Norway’s electric vehicle adoption rate is so far ahead of most countries that it gives us glimpses into the future of bigger markets – sometimes even decades ahead of time.

Now it is starting to show signs of demand for gasoline and diesel slowing down as electric vehicles are taking over.

In Norway, the market share of electric vehicles has hit over 50% of new cars over the last year, which is higher than in any other country.

That’s the latest record, but it also maintained double-digit market share since the latest rise in popularity of new electric vehicles, like Tesla’s and the Nissan Leaf, over the past 4 years.

But it takes a long time to replace a country-wide fleet of passenger cars, which is why EVs still account for less than 10% of all cars on the roads in Norway.

It’s still a significant part of the fleet and the oil industry should see an impact, but the EV adoption didn’t keep up with the growth of the industry, which led to continued growth over the period – until now.

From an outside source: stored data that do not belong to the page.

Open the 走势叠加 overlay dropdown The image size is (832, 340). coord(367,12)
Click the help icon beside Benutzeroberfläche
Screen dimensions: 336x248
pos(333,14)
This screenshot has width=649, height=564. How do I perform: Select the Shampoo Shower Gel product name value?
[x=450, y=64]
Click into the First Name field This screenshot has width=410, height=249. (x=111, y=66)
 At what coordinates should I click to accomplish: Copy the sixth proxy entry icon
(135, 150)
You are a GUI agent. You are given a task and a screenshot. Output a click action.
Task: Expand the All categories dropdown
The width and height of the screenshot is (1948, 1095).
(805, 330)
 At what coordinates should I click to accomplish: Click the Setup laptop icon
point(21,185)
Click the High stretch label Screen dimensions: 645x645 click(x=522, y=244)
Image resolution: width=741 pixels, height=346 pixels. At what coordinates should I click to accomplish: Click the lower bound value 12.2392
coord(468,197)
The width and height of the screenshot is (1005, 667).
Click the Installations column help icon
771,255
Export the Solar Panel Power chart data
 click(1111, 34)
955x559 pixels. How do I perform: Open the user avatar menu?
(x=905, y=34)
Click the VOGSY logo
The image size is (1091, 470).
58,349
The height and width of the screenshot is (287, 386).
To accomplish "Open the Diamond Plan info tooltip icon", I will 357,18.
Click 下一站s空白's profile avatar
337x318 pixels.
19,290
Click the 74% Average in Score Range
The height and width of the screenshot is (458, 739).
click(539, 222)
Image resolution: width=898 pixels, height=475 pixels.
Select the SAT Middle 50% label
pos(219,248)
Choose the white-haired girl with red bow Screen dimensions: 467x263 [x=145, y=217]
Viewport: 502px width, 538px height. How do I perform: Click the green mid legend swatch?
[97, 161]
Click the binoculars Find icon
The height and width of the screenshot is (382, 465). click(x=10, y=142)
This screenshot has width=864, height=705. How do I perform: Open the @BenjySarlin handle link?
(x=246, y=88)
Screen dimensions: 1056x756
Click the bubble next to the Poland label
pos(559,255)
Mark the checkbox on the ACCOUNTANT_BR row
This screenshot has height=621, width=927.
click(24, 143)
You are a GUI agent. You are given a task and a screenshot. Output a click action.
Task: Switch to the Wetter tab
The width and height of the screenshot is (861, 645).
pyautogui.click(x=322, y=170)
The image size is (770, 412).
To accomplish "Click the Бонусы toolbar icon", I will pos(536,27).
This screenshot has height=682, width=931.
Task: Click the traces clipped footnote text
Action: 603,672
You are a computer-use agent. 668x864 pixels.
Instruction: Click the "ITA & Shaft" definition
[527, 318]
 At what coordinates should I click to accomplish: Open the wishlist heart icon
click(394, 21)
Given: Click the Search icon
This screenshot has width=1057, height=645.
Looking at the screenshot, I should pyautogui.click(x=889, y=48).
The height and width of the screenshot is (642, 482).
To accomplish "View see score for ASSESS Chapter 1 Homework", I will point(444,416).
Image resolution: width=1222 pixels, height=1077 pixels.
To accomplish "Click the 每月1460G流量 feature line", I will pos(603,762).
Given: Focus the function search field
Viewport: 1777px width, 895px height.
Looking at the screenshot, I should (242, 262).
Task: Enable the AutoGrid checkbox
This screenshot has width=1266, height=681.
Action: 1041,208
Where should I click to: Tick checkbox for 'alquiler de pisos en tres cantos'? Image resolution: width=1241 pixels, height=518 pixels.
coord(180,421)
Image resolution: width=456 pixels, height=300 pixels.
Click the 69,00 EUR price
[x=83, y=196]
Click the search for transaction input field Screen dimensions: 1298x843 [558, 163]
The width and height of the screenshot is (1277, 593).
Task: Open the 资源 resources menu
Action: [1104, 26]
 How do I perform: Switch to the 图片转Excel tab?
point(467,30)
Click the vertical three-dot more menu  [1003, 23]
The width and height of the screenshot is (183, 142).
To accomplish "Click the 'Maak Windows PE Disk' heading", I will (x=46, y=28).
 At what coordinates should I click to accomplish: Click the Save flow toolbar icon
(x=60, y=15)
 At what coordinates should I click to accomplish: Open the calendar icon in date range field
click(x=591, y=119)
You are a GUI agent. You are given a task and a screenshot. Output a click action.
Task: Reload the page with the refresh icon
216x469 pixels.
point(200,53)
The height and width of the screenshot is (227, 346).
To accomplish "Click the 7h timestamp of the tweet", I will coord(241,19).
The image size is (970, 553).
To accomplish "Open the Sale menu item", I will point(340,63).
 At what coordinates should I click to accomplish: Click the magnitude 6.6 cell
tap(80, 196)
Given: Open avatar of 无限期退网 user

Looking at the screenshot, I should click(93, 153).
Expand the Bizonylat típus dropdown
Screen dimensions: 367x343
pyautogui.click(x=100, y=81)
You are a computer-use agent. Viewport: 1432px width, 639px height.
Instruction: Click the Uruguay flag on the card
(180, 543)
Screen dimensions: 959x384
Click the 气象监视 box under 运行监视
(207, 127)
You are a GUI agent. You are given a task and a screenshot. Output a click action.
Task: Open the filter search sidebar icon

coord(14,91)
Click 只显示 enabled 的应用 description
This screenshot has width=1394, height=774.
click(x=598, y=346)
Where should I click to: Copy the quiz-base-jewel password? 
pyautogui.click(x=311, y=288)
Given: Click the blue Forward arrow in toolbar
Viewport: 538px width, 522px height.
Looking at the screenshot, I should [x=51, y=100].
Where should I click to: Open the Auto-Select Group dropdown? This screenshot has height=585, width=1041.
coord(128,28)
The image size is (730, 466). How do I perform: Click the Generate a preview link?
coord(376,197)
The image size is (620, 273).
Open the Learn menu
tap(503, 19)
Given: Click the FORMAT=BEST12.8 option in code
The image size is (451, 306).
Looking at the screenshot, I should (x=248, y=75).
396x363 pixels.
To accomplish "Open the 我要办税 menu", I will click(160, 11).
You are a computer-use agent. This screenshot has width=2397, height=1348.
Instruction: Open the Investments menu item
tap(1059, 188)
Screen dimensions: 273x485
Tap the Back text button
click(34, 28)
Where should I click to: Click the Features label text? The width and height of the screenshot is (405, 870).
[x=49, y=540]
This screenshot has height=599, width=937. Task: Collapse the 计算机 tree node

The Norweigan government released its final 2017 figures for Sales of Petroleum Products and for the first time since at least 2014, Norway’s consumption of gasoline and diesel declined across the board, Forbes report:

Motor gasoline sales declined by 2.9%, dutiable diesel fell by 2.7%, and duty-free diesel declined by 2.6%. This decline follows sales that were flat in 2014, and then grew by 1% in 2015 and 3.2% in 2016. Overall petroleum product sales declined by 2.2%, although some categories of consumption, such as heavy fuel oil, jet kerosene, and other petroleum products all showed higher consumption.

In other words, it’s the first time that demand for petroleum products used in cars has fallen since the EV revolution has started to pick up steam in Norway.

Some experts see this as the first sign of the growing EV fleet starting to have an impact on the oil industry.

Norway, itself an important petroleum producer, has been investing heavily into reducing its dependence on its own products.

Not only with its many electric car incentives, which have significantly increased EV adoption, but also several initiatives in other areas, like a plan to make local electric flight happen and a new law to make its fjords ‘the world’s first zero emission zone at sea’.

They have adopted a “don’t get high on your own supply” way of thinking.